BRIEF
Output as a JSON list of strings the lines from the one containing "Open the Home section in the sidebar" through the one containing "Action: 330,443", one string per line, with blank lines dropped. Leave the pictures out.

RECORDS TO PROCESS
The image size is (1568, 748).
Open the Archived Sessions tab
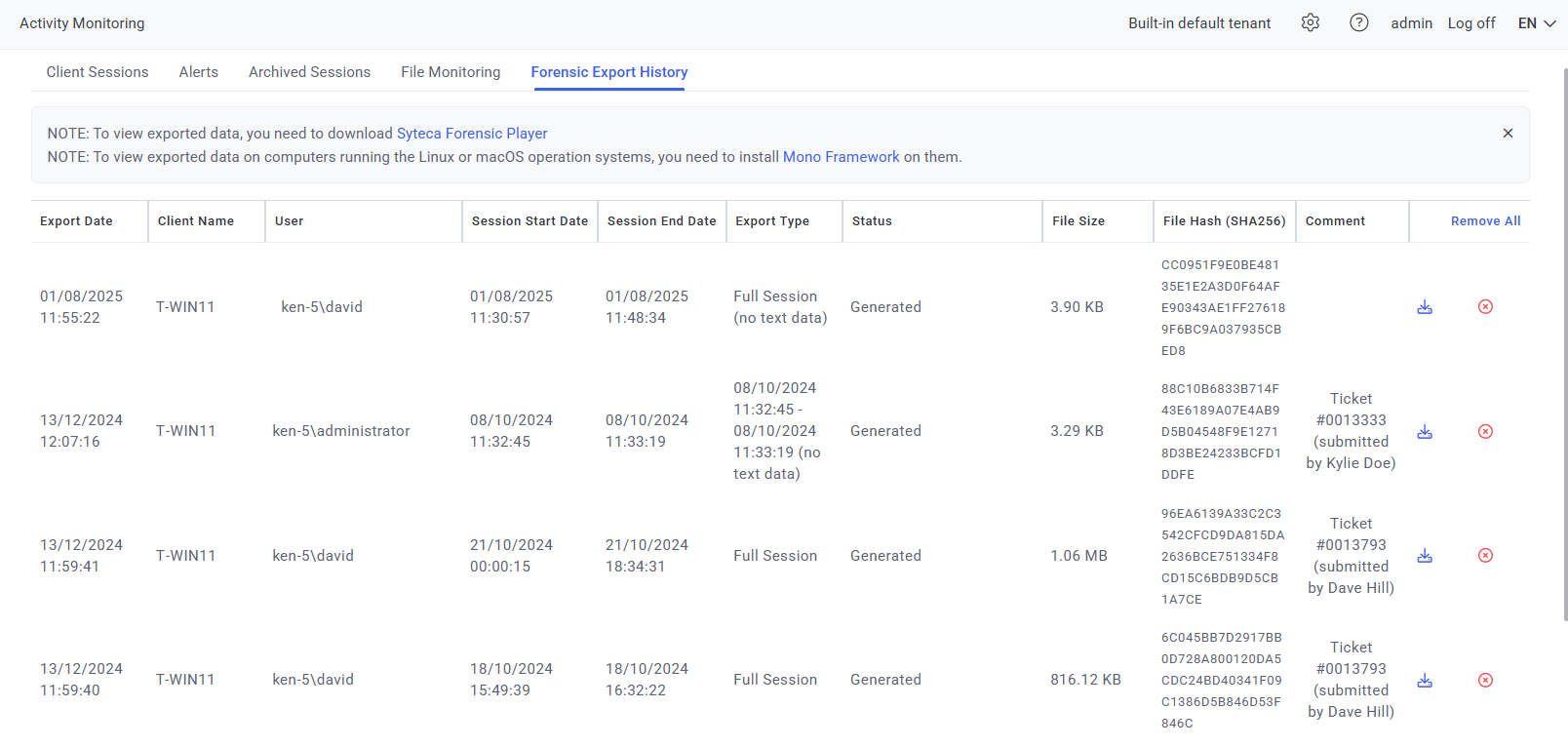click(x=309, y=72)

* * *

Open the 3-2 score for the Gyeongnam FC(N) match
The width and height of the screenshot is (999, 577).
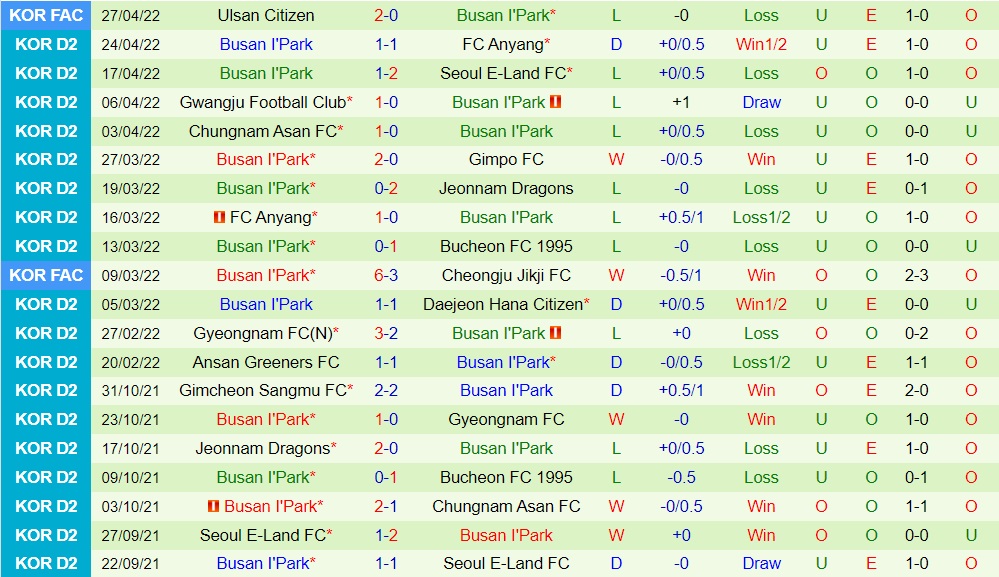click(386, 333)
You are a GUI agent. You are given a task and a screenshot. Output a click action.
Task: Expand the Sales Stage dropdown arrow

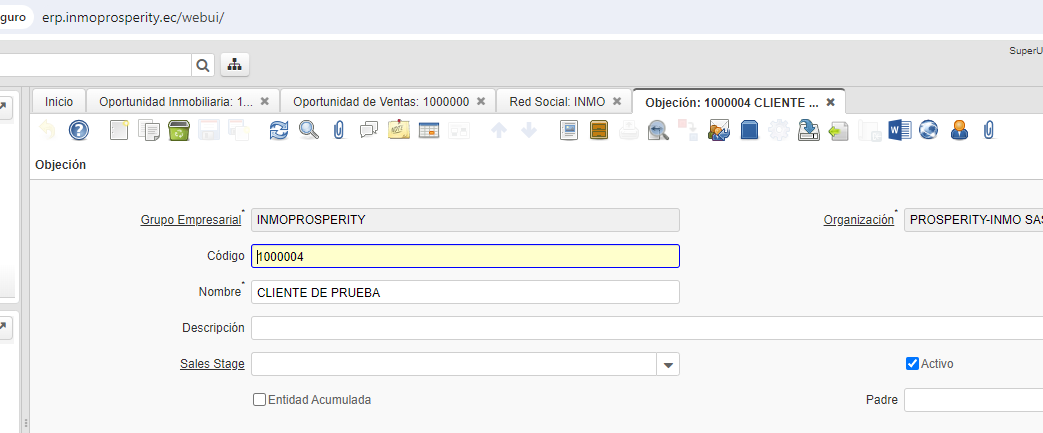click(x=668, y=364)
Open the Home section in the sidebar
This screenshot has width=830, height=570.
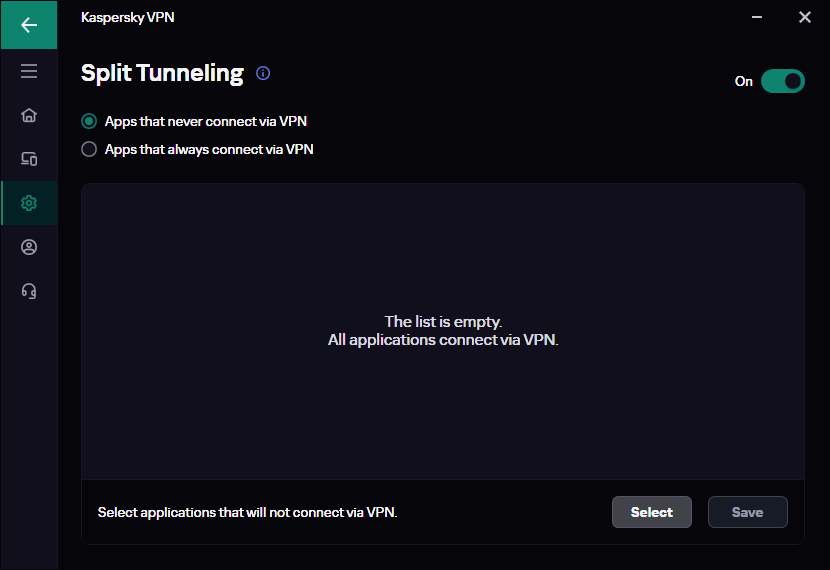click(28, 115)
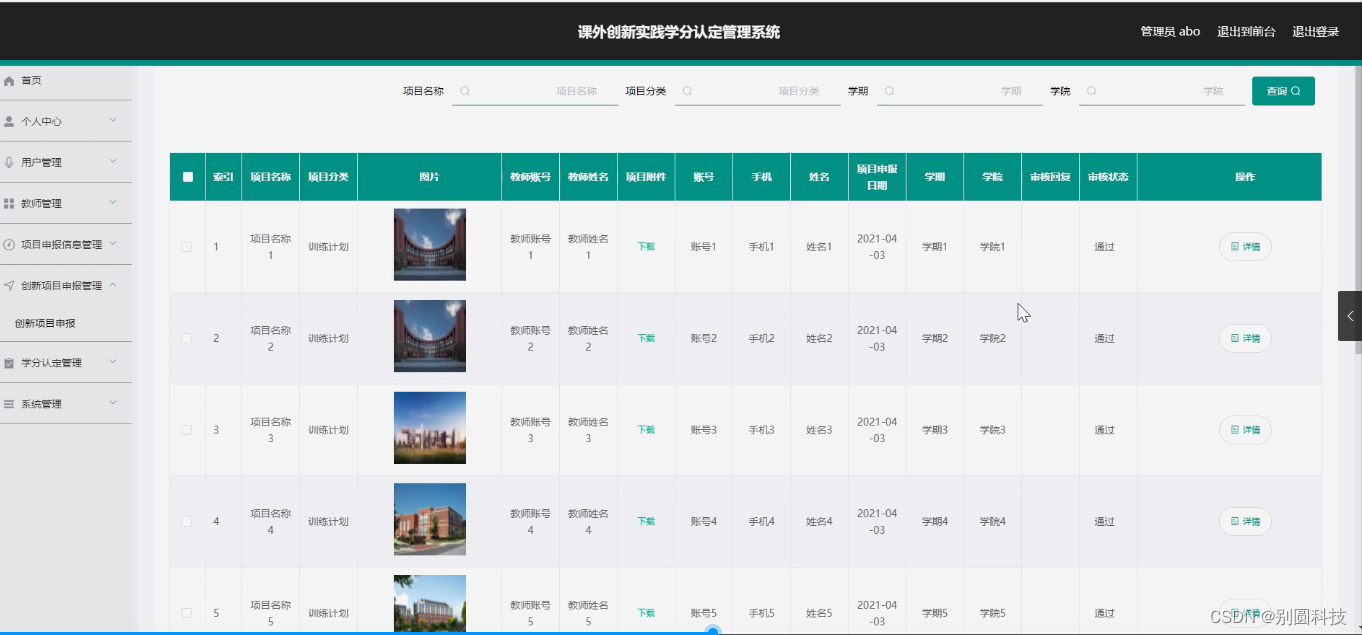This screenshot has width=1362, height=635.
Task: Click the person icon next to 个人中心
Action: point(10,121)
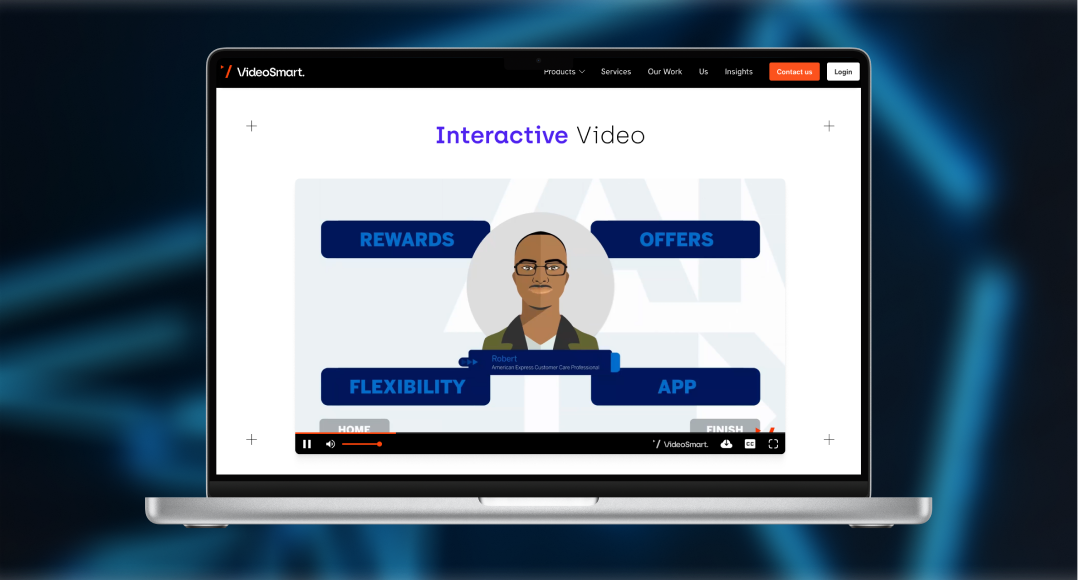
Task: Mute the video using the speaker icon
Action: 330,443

RESPONSE TO THE TASK
[
  "Open the Home section in the sidebar",
  "This screenshot has width=830, height=570.",
  "click(28, 115)",
  "This screenshot has width=1362, height=635.",
  "Task: Click the person icon next to 个人中心",
  "Action: point(10,121)",
  "Task: Mute the video using the speaker icon",
  "Action: 330,443"
]